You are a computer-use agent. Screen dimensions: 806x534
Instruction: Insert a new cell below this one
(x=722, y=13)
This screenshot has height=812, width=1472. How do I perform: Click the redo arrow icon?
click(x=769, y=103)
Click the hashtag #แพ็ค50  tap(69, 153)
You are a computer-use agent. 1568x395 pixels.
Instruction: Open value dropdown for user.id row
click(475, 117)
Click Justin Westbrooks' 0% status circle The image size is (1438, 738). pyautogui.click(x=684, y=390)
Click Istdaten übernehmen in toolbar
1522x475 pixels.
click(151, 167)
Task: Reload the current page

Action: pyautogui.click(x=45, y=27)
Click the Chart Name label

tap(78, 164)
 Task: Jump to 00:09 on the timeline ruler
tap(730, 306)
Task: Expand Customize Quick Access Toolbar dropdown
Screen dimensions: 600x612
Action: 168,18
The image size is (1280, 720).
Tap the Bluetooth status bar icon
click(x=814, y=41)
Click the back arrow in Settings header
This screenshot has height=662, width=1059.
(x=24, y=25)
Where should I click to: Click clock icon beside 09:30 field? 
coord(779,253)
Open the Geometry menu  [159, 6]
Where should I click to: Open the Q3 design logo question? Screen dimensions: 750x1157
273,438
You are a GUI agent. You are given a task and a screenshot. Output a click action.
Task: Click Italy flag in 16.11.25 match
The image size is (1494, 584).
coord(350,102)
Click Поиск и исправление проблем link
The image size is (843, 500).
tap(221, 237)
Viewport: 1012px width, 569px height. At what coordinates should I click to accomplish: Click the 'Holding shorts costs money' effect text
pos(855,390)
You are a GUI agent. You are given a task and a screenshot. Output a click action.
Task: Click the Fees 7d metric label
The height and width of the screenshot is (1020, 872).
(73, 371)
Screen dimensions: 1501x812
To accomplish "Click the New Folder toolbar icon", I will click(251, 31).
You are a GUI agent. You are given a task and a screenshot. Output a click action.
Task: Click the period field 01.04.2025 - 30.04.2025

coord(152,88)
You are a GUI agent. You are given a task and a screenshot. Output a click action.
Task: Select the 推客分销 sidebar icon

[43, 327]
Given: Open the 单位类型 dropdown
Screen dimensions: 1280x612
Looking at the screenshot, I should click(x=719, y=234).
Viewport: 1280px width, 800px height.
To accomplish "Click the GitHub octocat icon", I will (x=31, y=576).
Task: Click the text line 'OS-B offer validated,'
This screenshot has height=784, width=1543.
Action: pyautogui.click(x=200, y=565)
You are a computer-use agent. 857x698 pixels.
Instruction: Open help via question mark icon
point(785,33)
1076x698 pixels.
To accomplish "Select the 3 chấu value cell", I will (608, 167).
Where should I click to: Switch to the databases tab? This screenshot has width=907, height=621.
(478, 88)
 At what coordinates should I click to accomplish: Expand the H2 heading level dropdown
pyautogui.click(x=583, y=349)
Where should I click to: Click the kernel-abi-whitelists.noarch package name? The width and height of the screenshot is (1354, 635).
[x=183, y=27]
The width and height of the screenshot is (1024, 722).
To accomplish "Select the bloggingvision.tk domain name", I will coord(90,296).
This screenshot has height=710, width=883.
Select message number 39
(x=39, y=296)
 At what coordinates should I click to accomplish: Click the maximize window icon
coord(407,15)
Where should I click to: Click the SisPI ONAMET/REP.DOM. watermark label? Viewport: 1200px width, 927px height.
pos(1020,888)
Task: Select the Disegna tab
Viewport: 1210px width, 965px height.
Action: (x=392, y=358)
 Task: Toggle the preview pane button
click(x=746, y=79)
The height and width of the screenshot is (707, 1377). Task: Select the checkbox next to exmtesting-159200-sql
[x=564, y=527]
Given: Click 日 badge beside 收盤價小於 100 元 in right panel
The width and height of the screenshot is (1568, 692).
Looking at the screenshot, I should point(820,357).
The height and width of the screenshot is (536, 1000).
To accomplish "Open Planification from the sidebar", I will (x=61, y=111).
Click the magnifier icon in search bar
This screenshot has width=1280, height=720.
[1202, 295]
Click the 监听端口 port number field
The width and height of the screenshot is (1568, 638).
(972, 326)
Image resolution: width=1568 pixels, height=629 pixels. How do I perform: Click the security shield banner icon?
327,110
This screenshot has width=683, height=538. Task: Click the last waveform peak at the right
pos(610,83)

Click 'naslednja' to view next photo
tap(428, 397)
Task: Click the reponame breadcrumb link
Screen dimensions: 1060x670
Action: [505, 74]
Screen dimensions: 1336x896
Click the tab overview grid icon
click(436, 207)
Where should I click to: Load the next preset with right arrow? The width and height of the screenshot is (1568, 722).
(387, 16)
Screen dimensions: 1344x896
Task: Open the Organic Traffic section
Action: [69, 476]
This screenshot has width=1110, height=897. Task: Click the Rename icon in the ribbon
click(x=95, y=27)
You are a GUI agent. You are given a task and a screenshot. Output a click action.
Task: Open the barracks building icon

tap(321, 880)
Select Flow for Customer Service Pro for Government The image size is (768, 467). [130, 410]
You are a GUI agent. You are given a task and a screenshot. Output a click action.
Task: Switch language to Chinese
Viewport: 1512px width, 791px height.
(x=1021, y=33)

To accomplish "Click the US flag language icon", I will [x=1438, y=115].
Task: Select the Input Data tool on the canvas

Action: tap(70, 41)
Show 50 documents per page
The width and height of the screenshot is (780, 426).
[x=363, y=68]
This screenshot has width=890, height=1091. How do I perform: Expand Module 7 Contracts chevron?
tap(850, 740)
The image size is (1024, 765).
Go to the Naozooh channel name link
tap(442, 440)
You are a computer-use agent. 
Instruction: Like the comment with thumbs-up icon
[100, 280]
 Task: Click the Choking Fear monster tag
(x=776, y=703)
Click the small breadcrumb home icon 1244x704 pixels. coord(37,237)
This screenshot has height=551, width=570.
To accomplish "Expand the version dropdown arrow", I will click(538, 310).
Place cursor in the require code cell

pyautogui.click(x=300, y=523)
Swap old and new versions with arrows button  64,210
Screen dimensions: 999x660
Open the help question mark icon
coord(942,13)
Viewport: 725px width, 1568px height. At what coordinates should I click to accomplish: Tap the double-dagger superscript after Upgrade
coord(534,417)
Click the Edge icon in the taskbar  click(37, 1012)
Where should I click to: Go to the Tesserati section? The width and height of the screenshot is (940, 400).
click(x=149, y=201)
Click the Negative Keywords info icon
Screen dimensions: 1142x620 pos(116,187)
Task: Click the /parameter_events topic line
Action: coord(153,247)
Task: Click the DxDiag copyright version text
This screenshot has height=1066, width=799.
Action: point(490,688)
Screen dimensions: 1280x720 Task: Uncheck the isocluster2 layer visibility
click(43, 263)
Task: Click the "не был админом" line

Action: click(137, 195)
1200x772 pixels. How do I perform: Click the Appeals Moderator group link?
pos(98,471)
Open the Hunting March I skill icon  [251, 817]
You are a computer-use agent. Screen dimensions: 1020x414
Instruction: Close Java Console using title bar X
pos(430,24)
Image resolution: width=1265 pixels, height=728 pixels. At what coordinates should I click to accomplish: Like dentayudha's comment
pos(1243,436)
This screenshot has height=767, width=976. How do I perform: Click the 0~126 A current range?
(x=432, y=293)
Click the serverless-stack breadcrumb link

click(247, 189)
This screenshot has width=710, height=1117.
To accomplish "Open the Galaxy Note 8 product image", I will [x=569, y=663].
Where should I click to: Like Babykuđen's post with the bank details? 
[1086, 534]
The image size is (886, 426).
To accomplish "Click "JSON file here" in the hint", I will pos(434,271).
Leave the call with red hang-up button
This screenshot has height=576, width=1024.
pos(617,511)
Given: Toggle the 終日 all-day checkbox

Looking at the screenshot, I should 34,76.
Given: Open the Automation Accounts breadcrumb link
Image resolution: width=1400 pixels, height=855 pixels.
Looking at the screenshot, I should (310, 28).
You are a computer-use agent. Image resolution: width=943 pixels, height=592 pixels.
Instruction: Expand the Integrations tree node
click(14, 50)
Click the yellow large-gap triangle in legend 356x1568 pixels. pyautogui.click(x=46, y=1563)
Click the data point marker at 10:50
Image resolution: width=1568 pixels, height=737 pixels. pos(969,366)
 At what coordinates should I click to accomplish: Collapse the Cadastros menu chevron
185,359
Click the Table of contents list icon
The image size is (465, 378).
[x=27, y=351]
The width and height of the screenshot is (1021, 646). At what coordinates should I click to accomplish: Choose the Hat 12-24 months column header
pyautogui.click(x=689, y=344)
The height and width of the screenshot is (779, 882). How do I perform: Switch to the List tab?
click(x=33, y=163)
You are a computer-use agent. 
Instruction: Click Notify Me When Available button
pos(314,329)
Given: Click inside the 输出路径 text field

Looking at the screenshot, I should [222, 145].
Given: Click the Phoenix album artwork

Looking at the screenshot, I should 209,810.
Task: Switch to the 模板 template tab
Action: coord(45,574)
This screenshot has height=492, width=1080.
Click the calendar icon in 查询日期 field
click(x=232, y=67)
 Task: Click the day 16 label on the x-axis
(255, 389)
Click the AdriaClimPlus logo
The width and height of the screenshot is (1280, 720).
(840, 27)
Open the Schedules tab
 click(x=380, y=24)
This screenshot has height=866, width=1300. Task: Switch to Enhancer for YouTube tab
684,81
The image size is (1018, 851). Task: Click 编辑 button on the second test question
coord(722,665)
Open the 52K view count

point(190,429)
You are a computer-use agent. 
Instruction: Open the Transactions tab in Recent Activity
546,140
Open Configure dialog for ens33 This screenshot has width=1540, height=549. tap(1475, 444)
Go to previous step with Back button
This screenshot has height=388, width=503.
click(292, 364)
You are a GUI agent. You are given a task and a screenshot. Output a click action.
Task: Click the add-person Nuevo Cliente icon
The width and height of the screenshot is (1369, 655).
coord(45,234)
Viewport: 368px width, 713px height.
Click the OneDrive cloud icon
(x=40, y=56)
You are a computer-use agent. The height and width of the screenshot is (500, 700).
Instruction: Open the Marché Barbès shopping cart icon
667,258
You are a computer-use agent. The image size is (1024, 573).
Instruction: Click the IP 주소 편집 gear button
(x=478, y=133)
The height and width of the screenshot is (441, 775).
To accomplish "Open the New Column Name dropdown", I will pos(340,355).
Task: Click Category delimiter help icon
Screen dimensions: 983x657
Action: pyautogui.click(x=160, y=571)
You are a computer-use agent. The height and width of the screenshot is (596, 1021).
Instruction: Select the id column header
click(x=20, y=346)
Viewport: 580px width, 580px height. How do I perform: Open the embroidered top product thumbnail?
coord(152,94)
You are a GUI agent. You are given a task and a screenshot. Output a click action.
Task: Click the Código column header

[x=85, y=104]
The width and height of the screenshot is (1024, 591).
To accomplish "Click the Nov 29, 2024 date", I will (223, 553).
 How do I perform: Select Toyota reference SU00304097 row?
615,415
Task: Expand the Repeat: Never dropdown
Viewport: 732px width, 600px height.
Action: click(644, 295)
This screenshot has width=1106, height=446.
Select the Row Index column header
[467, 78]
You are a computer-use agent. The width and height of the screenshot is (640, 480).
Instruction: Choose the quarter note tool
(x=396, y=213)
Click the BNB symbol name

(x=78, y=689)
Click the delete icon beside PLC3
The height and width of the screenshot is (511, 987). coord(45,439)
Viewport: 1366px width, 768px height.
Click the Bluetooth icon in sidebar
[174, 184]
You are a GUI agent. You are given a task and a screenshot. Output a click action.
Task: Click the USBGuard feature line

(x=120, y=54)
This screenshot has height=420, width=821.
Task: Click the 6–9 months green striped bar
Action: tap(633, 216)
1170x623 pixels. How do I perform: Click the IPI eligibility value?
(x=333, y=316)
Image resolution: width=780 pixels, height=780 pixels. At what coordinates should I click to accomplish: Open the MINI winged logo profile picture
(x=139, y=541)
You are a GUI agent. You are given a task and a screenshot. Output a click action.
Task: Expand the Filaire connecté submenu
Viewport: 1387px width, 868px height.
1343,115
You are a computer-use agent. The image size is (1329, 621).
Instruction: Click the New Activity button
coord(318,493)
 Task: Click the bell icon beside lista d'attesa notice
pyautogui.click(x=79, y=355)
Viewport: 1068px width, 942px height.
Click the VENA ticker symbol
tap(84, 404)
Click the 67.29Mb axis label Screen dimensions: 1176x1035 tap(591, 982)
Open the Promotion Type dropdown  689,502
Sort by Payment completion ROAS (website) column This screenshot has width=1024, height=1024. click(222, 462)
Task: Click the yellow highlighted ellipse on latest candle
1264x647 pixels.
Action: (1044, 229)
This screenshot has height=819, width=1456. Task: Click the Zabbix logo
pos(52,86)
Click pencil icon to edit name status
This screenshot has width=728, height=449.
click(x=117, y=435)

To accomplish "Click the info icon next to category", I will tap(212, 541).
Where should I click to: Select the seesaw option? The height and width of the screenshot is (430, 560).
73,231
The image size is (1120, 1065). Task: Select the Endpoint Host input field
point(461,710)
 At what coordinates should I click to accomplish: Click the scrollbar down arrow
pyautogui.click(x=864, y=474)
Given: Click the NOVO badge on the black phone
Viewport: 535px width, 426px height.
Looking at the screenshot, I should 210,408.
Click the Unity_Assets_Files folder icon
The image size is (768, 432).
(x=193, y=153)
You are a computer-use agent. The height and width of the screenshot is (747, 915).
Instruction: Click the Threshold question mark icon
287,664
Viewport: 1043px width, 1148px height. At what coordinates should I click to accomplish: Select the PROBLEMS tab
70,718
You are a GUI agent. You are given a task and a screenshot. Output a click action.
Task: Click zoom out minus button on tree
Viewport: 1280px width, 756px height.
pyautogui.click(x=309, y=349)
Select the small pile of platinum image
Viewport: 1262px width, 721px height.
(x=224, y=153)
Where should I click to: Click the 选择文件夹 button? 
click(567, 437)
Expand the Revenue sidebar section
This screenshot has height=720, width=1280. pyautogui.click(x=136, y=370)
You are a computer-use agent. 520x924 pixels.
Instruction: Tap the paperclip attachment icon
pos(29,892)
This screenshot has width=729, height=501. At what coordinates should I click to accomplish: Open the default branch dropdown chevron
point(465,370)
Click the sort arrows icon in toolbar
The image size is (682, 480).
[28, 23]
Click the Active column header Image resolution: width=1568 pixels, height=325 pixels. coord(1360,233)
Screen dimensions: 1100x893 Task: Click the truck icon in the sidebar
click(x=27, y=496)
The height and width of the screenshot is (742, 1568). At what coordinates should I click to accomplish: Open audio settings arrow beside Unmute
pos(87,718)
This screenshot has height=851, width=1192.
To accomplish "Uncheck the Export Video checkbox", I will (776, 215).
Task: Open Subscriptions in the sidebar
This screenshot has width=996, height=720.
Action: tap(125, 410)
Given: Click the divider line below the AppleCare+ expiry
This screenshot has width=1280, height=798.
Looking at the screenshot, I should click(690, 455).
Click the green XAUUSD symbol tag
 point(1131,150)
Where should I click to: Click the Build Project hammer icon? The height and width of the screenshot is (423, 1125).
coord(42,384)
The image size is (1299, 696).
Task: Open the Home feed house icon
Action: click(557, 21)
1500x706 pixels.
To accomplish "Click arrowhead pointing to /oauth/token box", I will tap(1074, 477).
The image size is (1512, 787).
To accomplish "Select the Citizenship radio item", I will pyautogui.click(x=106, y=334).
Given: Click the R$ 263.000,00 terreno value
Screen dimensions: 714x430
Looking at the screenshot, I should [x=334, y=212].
_ _ _ _ _
• YOUR GOAL:
Show the lines in the entries above that include the string "yellow".

• ANSWER SPACE:
Click the yellow large-gap triangle in legend 356x1568 pixels. pyautogui.click(x=46, y=1563)
Task: Click the yellow highlighted ellipse on latest candle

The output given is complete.